Missed the gobi cauliflower and fried bitter gourd. Both great with sliced onions and lemon. Think I ordered too much, so Ms Barbie made me take away.
Dosai with the usual sides and sauces. They should have put a disclaimer here, the midly spicy here actually was bits of cili padi hidden in between the dosai. Needless to say, I had to down loads of ice water to salve my tongue.
Their special set which comes with papadam and rice. What I like about Indian vegetarian food is, they are truly vegetarian. I don't get Chinese vegetarian food that tries to look like, and taste like fish or pork. No offense, but, if you missed steamed fish and sweet and sour pork, why did you become vegetarian then? (=.=)
This is not actually Malaysian or even Asian in origin, but some lovely teatime at Publika with the grrlfriends. We had dinner at the food court, which surprisingly have pretty good local fare.
To make up for a lot of other pictures that I didn't get to take because I was too hungry to savour my beloved Malaysian food.
Fat Spoon in Damansara Utama is one of those little cafe which I find appealing - a mix of homely, vintage, creative eatery that puts you at ease with their eclectic interior and fusion Asian food. This was a tamarind shrimp angel hair pasta which made me wish I could eat more of this. My ex-colleagues seemed to enjoy their choices too looking at how fast they finished theirs.
Of course, who could NOT miss nasi lemak? To make sure it's the real thang, I went to this one at the USJ Taipan area which has a queue especially in the evenings. Just as how I like it, with a quarter half-boiled egg, some sprinkles of ikan bilis and nuts, and generous topping of sweet spicy sambal. And all wrapped in fragrant banana leaf.
Only RM2. Okay, so maybe that's a bit expensive but nothing is cheap in Malaysia anymore. Well, except for kangkung, if you know what I mean :)
The other thing that I missed a lot was dimsum, especially Hong Kong chee cheong fan. Well, any types of chee cheong fan is good enough for me. Something I can't get here at all. Sure, there are some Chinese restaurants in Chinatown, and even stalls that seem to sell dumplings and such, but I have not found anything close to authentic.

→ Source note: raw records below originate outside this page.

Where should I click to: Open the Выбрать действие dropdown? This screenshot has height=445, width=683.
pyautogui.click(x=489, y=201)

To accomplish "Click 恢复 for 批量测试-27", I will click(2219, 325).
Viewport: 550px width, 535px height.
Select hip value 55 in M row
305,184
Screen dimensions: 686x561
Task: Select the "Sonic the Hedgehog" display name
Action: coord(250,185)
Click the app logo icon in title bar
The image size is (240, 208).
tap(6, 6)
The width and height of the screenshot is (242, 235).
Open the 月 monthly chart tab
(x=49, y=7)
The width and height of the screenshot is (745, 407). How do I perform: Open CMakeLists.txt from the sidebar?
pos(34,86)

I was glad Lai Ying was game enough to indulge with me. Though just writing about this post now makes me salivate again... I wish I had more!

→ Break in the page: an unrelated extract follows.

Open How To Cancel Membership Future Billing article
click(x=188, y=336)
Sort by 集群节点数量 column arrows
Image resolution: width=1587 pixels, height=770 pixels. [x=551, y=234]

So this is not Asian, but I wanted to remind myself how pasta tasted like in Malaysia. There are plenty of Italian restaurants in Kobe, and some are kinda Japanese-Italian, or even pseudo Italian, so it's interesting to try the different variants.
I had missed the Winter Solstice event, so Dad made some extra for me. I didn't manage to take the actual photos, and these are another type with red bean fillings in them.

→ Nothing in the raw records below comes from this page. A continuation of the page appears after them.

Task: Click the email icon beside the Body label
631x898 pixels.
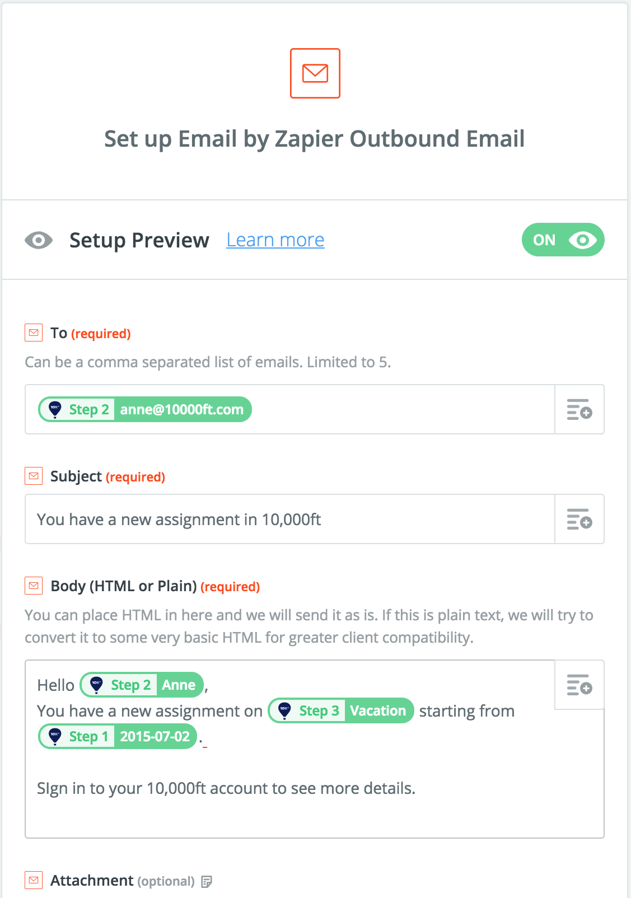Action: pos(34,586)
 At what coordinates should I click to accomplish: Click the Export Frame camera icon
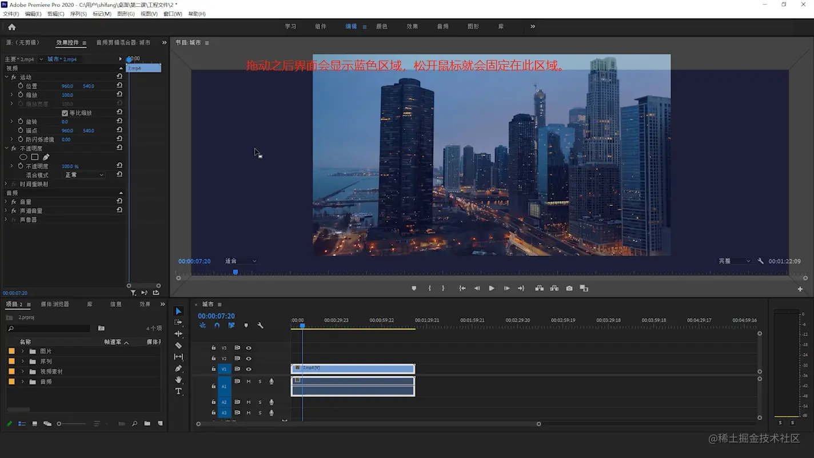coord(569,289)
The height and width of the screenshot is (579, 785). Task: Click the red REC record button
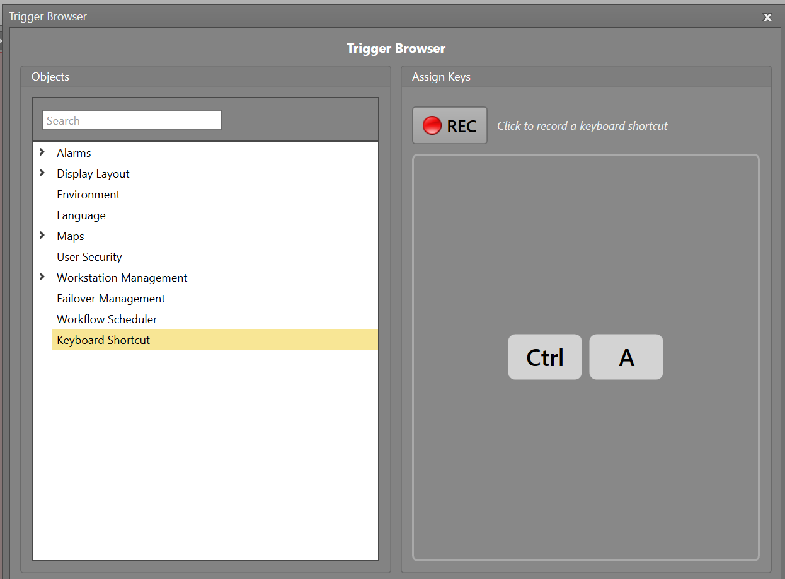pyautogui.click(x=449, y=125)
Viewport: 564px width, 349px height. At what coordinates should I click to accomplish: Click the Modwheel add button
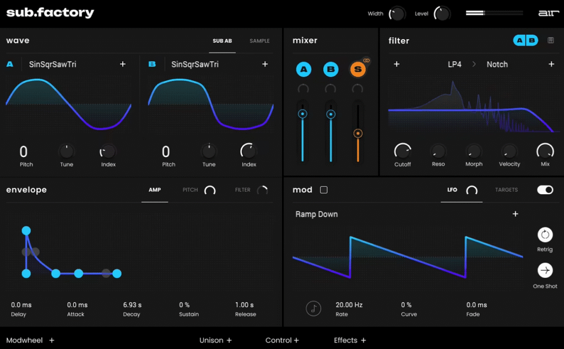click(52, 340)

I'm so glad my Mum actually took the trouble to make the one dish that I really missed - her mushroom sauce chee cheong fan. It's not too difficult a dish actually, but there's just something about simple home cooked food. Sprinkled with onion oil and a dash of freshly ground pepper, it's best eaten fresh from the steamer.
One of the recommended Indonesian restaurant, Ayam Penyet in the Curve. By this time I was getting accustomed to the spices of South East Asian food, and enjoyed the soto. I have seen some Indonesian restaurants around in Kobe, but I have to ask my Indo friends for recommendation so I don't be disappointed!
Last but not least, mamak food! One of my usual mamak hangouts at SS15, the K3K Benta Kaya was closed down and replaced by, of all things, a burger joint! Had to opt for something next door, which felt like another Old Town Cafe. Nevermind, at least their nasi goreng kampung was pretty reasonable. It was about 10pm+ by the time I got there but was amazed I could finish this plate.
Others that made my day included Nyonya dishes, Taiwanese food, Peking duck, Cantonese stir fry, Nando's, Shanghainese, Szechuan, and Penang food.
I'm thankful for my parents who tried to feed me with as much chee cheong fan as possible >.< And I made sure I included delicacies from all the major ethnicities! I know talking about ethnicity in our country at such a time may well provoke "passionate" reactions, but I'm proud to have all these food that I can freely eat and indulge in.
If only the people in power could appreciate this - the myriad glorious food that we have are just like the people that make them, and live on them - without them, there is no Malaysia.